To be done:
Write out the entries below word for word, starting with the line containing "Screen dimensions: 541x304" and going on through the line containing "pyautogui.click(x=199, y=41)".

Stored records:
*-*-*
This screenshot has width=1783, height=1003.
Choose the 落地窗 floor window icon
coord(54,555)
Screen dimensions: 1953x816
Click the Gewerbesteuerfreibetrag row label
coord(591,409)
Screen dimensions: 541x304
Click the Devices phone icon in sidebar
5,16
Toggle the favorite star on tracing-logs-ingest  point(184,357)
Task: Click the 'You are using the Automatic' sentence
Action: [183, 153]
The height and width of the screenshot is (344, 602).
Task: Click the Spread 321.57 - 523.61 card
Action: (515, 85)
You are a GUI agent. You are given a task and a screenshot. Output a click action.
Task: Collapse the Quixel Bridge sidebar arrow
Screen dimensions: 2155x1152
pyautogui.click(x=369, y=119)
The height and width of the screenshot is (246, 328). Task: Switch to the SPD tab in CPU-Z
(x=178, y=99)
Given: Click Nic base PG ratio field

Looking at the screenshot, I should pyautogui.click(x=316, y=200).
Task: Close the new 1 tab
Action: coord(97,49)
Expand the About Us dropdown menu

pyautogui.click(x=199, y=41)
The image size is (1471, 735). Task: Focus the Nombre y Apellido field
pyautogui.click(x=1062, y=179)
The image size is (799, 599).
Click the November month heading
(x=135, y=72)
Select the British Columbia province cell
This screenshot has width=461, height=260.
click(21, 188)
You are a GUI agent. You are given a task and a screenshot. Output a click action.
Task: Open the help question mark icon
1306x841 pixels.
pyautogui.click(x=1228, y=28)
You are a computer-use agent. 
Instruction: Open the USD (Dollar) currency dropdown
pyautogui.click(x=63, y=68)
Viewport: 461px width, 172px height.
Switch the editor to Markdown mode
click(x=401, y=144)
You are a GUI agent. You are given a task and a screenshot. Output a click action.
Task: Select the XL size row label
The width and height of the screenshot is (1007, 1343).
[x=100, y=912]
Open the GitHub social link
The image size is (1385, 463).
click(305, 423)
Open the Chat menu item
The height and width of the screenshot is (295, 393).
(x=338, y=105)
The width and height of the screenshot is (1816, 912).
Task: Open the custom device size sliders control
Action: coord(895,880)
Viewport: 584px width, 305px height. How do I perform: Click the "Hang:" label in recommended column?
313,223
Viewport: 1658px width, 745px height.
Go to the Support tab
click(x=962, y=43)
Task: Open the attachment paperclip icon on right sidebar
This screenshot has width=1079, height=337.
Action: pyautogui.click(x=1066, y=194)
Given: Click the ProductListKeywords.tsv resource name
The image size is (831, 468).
*-*-*
Exercise answer:
Screen dimensions: 541x304
Click the Devices phone icon in sidebar
5,16
Toggle the favorite star on tracing-logs-ingest  point(184,357)
Task: Click the 'You are using the Automatic' sentence
Action: [183, 153]
The height and width of the screenshot is (344, 602).
Task: Click the Spread 321.57 - 523.61 card
Action: (515, 85)
You are a GUI agent. You are given a task and a screenshot. Output a click action.
Task: Collapse the Quixel Bridge sidebar arrow
Screen dimensions: 2155x1152
pyautogui.click(x=369, y=119)
The height and width of the screenshot is (246, 328). Task: Switch to the SPD tab in CPU-Z
(x=178, y=99)
Given: Click Nic base PG ratio field

Looking at the screenshot, I should pyautogui.click(x=316, y=200).
Task: Close the new 1 tab
Action: coord(97,49)
Expand the About Us dropdown menu

pyautogui.click(x=199, y=41)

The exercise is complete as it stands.